This article was selected by the APA as January’s ‘Member Course of the Month.’

Authors:
Aaron E. Winkler, MD. University of Maryland / Sheppard Pratt Psychiatry Residency Program. David W. Goodman, MD, FAPA. Assistant Professor of Psychiatry and Behavioral Sciences at the Johns Hopkins University School of Medicine; Director of the Adult Attention Deficit Disorder Center of Maryland

ADHD continues to be a significant and difficult challenge in the collegiate world. The symptoms of the disorder directly impact a person’s ability to manage the demands of college. Matriculating students are expected to rapidly obtain and deploy many self-management skills. Increased academic expectations demand a greater capacity for sustained attention. And the evolving social milieu can tax the emotion-regulation and social cognition of those with ADHD.

Having seen our patients struggle, the Association for Collegiate Psychiatry decided to submit a workshop for presentation at the 2019 APA meeting in San Francisco. While developing the presentation we discovered a wealth of recent ‘young adult’ follow-up data from longitudinal studies.1 Without exception, the study’s findings reflected a significant decrease in functional outcomes across multiple domains of adult life. Further, we discovered that the new work coming from the TRAC observational study of college students has found troublesome rates of psychiatric comorbidity after the first year.2

This epidemiologic evidence supports devoting resources to the care of this cohort. But it appears that this has not penetrated the world of campus mental health treatment. At present, most post-secondary schools (to our knowledge, data is quite limited) lean toward policies that make it difficult for students with ADHD to be diagnosed or treated on campus.
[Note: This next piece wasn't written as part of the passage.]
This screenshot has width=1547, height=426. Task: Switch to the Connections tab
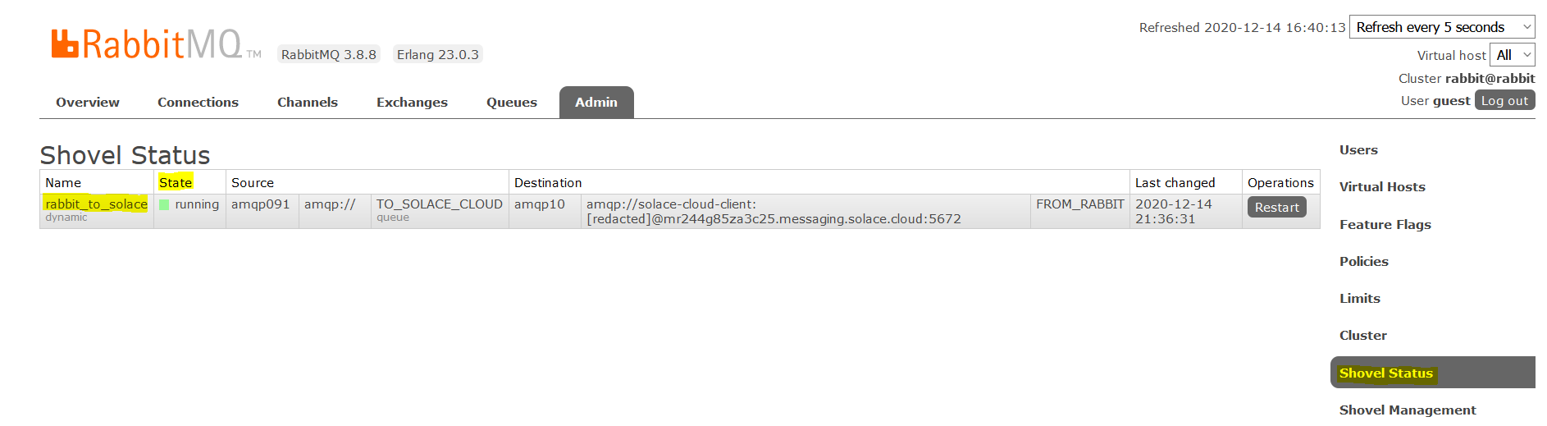(x=198, y=103)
One obstacle is requiring evidence of a childhood diagnosis, which many children with high-IQ compensated ADHD may not have received. Another can be the demand for expensive and comprehensive neuropsychological testing even though the diagnostic value of that testing remains unclear.3 Some student health centers ask students to obtain prescriptions from the treaters they saw prior to coming to campus, even if those prescribers are out of state. Though these policies may be deployed in an effort to decrease diversion of stimulant medication, such hurdles may be difficult for the 18 year old ADHD student to navigate. The result is that many students with this predictably destructive condition go untreated.
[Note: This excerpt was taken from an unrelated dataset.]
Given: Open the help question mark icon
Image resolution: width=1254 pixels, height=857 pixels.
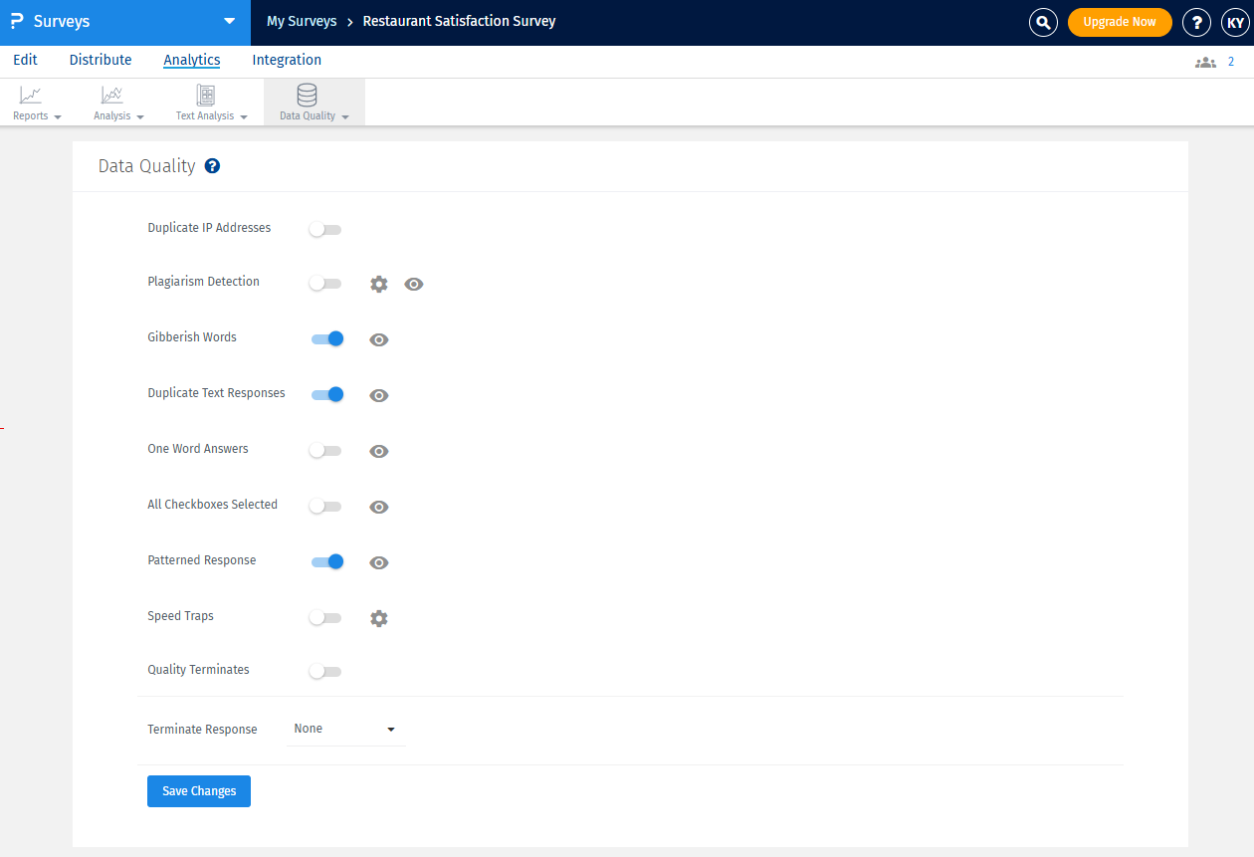Looking at the screenshot, I should coord(1196,22).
The good news is this subject interests the collegiate community. Among other things, our APA workshop was selected to be the APA’s ‘Member’s Course of the Month’ for January 2020.4

Much work remains in developing and deploying diagnostic policies and treatment strategies that colleges and universities feel comfortable supporting. We mentioned the APSARD community during the workshop as a resource for professionals interested in ADHD. And we hope the wider ADHD research and treatment communities will join us in focusing our energy on this underserved and sometimes maligned group of students who need our help.

REFERENCES:

1) Gordon CT, Fabiano GA. The Transition of Youth with ADHD into the Workforce: Review and Future Directions. Clinical child and family psychology review. 2019 Feb 6:1-32.

2) Anastopoulos AD, DuPaul GJ, Weyandt LL, Morrissey-Kane E, Sommer JL, Rhoads LH, Murphy KR, Gormley MJ, Gudmundsdottir BG. Rates and patterns of comorbidity among first-year college students with ADHD. Journal of Clinical Child & Adolescent Psychology. 2018 Mar 4;47(2):236-47.